At the start of 1819, Joseph Johnson, John Knight and James Wroe all of the Manchester Observer formed the Patriotic Union Society (PUS). All the leading radicals and reformists in Manchester joined the organisation, including members of the Little Circle. The objective of the PUS was to obtain parliamentary reform.

PUS decided to invite Henry "Orator" Hunt and Major John Cartwright to speak at a public meeting in Manchester, about the national agenda of Parliamentary reform, and the local agenda to gain two MPs for Manchester and one for Salford. To avoid the police or courts banning the meeting, PUS stated on all its materials as did the Observer in articles and editorial that it was "a meeting of the county of Lancashire, than of Manchester alone."

Following the massacre, Wroe as then editor of the Observer was the first journalist to describe the incident at the Peterloo Massacre, taking his headline from the Battle of Waterloo that had taken place only four years before. Wroe subsequently wrote pamphlets entitled "The Peterloo Massacre: A Faithful Narrative of the Events". Priced at 2d each, they sold out each print run for 14 weeks, having a large national circulation. Saxton, having been on the hustings with Hunt, was arrested and imprisoned. He stood trial with Hunt at York Assizes, but his defence that he was present as a reporter, not as a participant in the meeting, let alone a member of the hustings party, was successful.

On 28 August the Observer printed an article claiming that Manchester Royal Infirmary had been emptied of patients, including one whose leg had been amputated the previous day, before the massacre to prepare to receive the wounded, and that all the surgeons had been summoned to attend on 16th. This was held to be evidence that "something was previously arranged". The Board of the infirmary vigorously denied this. The only amputee discharged on 16th had been in the hospital for 6 weeks since his amputation.
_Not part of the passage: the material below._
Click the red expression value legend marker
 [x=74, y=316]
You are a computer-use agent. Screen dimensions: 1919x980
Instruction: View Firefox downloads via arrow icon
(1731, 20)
==Closure by repeated prosecution ==
The Liverpool government instigated repeated prosecutions of the Manchester Observer and those associated with it.
Vendors of the Manchester Observer were prosecuted for seditious libel, and a total of fifteen charges of seditious libel were brought against Wroe, his wife and his two brothers. Publication of the Observer was temporarily suspended in February 1820, when Wroe relinquished ownership of the copyright, but resumed under the last proprietor of the Manchester Observer (Thomas John Evans). On trial Wroe was found guilty on two specimen charges, all the other charges against him, against his wife and his brothers being allowed to lie, provided the publication of libels ceased. On one charge he was sentenced to six months imprisonment and fined £100; on the other he was given a further six months, and bound over to keep the peace for two years, to give a surety of £200 and to find two other sureties of £50 each. The specimen charges related not to anything in the Observer, but to articles in Sherwin's Weekly Political Register, which Wroe had sold.
The sentences were said to have been reduced because of the distressed state of the Wroes: his successor Evans was subsequently (June 1821) convicted on one charge of seditious libel (and one of libel on a private individual) by the Observer, imprisoned for eighteen months and bound over for three years in the sum of £400, two other sureties of £200 to be found. By then the 11 members of the first Little Circle excluding William Cowdroy Jnr. of the Manchester Gazette had helped a then cotton merchant John Edward Taylor found The Manchester Guardian (Taylor was editor of the Guardian until his death, following a liberal agenda, and the Little Circle members wrote for it); the Manchester Observer had ceased publication, its final editorial recommending its readers to read the recently founded Manchester Guardian:I would respectfully suggest that the Manchester Guardian, combining principles of complete independence, and zealous attachment to the cause of reform, with active and spirited management, is a journal in every way worthy of your confidence and support.